Tarea a realizar: Enumera las figuras representadas en estatuas que menciona el texto sobre la visita a Ciudad Real.

Extracto de la página:
#####

El pasado sábado 11 de junio, desafiando el comienzo de una ola de calor, la Asociación Socio-Cultural Castilla realizó una pequeña visita a Ciudad Real. Este municipio es capital de una de las 50 provincias españolas, siendo la única capital castellana con un nombre compuesto, que como de costumbre sirve de denominación para toda la provincia. Conocida por su gastronomía y ser el «corazón de la Mancha» (y en consecuencia «tierra del Quijote»), Ciudad Real es en realidad mucho más.
La jornada comenzó a las 11:00 con la reunión de los socios en la Plaza Mayor, más concretamente en la conocida como Casa del Arco, que formaba parte del antiguo ayuntamiento y donde ahora se encuentra un reloj carrillón. Desde aquí se tenía una perspectiva de toda la plaza, que en ese momento albergaba un «mercado cervantino». A un lado de la plaza, el nuevo y peculiar Ayuntamiento; y frente a él, una fuente presidida por una estatua de Alfonso X el Sabio, fundador de la ciudad, tal como reza la propia fuente.


De allí, la comitiva se dirigió a la oficina de turismo para realizar una visita guiada por la ciudad, que comenzó con la iglesia de San Pedro. Se trata de un templo gótico aunque con reminiscencias románicas y un aire de arquitectura defensiva a modo de fortaleza. Su construcción se demoró más de la cuenta debido a los episodios políticos convulsos en la Castilla del siglo XIV y que, como contaremos más tarde, proporcionarían a Ciudad Real su actual nombre.

Posteriormente se volvió al reloj carrillón, justo al mediodía, para deleitarnos con su melodía y figuras. Una estatua de Miguel de Cervantes y otras dos con sus personajes de Don Quijote y Sancho Panza, salen a la luz al ritmo de una jota manchega.

#####

Conjunto de datos:
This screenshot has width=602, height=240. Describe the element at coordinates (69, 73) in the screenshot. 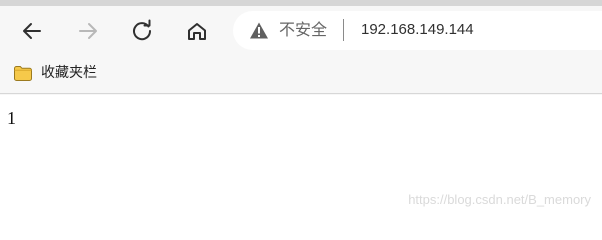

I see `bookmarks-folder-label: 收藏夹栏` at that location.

#####

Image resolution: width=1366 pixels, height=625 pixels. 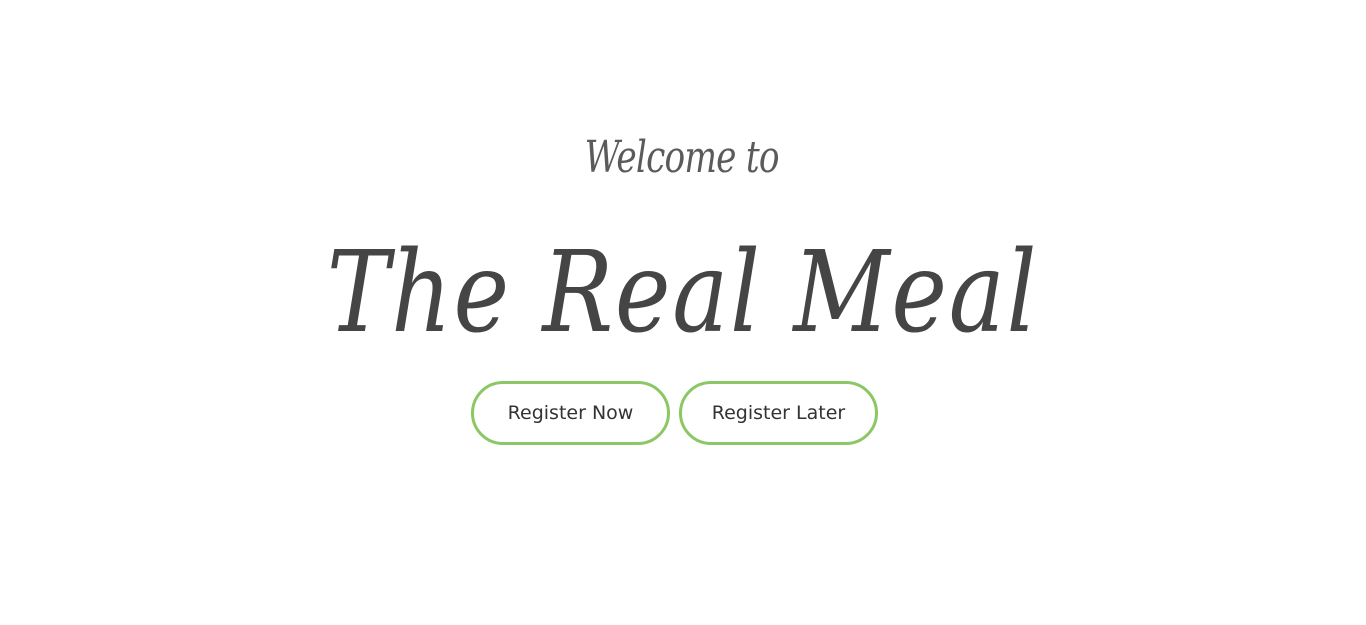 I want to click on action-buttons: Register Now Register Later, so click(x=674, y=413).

#####

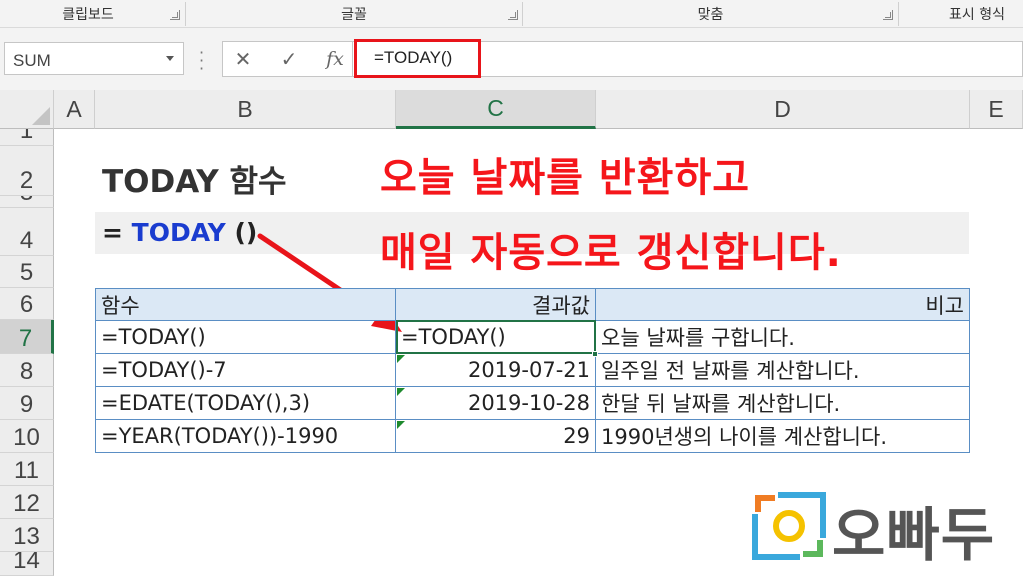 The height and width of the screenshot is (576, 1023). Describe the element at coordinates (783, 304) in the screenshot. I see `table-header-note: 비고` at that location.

#####

Tu solución:
- Alfonso X el Sabio
- Miguel de Cervantes
- Don Quijote
- Sancho Panza